Don’t Trick Yourself
So let’s now come back to Mr. Kint and the pastors of the 1800s. Concerning self-awareness, we might draw upon their sentiment to arrive at a more leadership-oriented observation: the greatest trick we’ve ever pulled is convincing ourselves we’re already sufficiently self-aware.
According to Eurich, only ~10-15% of the population is actually self-aware. She finds that as power and experience increase (dynamics that some of us conflate with expertise and accurate perception), self-awareness decreases. The more we drink our own KoolAid, the blurrier our vision becomes.
There are real consequences to diminished insights into ourselves. To borrow from another pop culture icon, you might be lacking in self-awareness if:
- You have little empathy
- You always need to be right
- You’re quick to judgment
- You crave attention
- You’re unable to accept constructive criticism
The Cost of a Lack of Self-Awareness
These are just a handful of telltale signs of a leader who lacks self-awareness and the impact on the leader and those being led. Let’s take a quick look at how just one aspect of a lack of self-awareness in leadership can be translated into the Job Demands and Resources Theory.

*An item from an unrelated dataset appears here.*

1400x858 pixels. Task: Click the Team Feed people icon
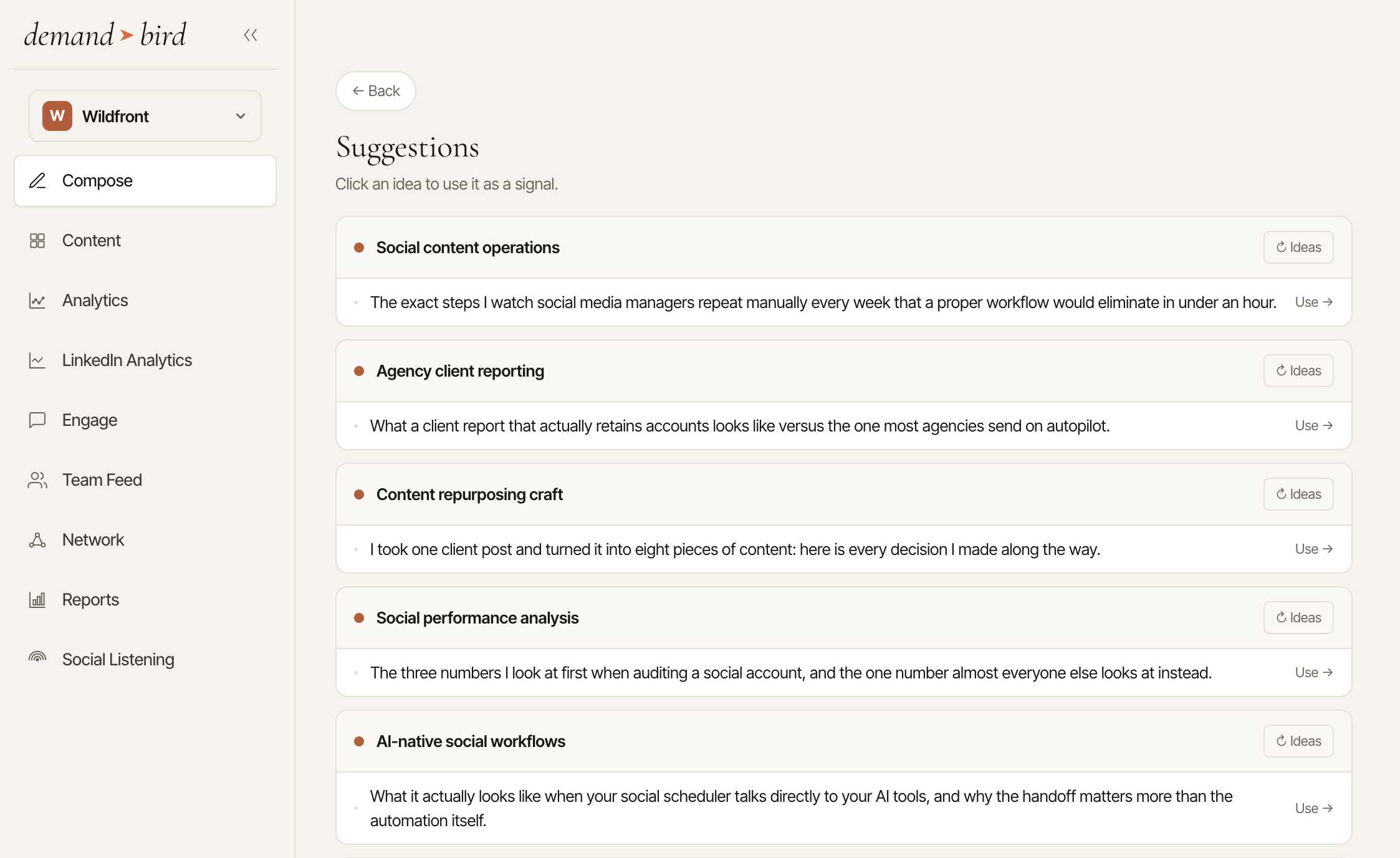(37, 480)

The Cost of a Lack of Self-Awareness: How Always Needing to be Right Translates into the Job Demands and Resources Theory | |
Increased Demands | Decreased Resources |
More effort required by those being led to stay engaged/make contributions | Less energy available for more productive efforts |
Leadership stance demands an unproductive/unnecessary defense of every position/decision. | Lower morale raises the likelihood of attrition. |
The extra effort required to have even a chance of getting through to the leader | Fear/futility of challenging the leader weakens the culture. |
The table above depicts a toxic work environment that siphons adult energy from serving children more effectively. On the page, reading through the table may feel like a review of an extreme scenario. Don’t miss the opportunity to engage in a little self-awareness of your own: might any part of this scenario describe your own practice? Regardless of your answer, how do you know?
Controlling the Ups and Downs of Leadership
In our work, we often share the graphic below to emphasize what school leaders know all too well: there are very few if any, moments in a leader’s day that are not fraught with the intense emotion of one kind or another.
Every one of those moments is an opportunity to practice increasing self-awareness, reduce the demands we place on ourselves, and increase the resources we make available to others with whom we’re in the community. How to do it? Beat the inner devil at its own game: we can assume we’re not as self-aware as we otherwise might think we are.
A Few Ways to Operationalize Self-Awareness
- In your next meeting, actively try to agree with everything that is discussed
- When you find yourself engaged with someone else whose negative emotions are intensifying, actively accept those emotions as valid rather than try to refute or discredit them.
- Seek out the person you believe least respects or agrees with you, and invite that person to a no-agenda meeting. Just talk to each other.
The demands school leaders face and the consequences those demands can create require an unreasonable and super-human capacity to manage. Understanding how depleted leaders might fall prey to self-deception is not difficult. Increasing self-awareness can be part of the antidote, especially if we flip the script and embrace the idea that we may not be as self-aware as we think.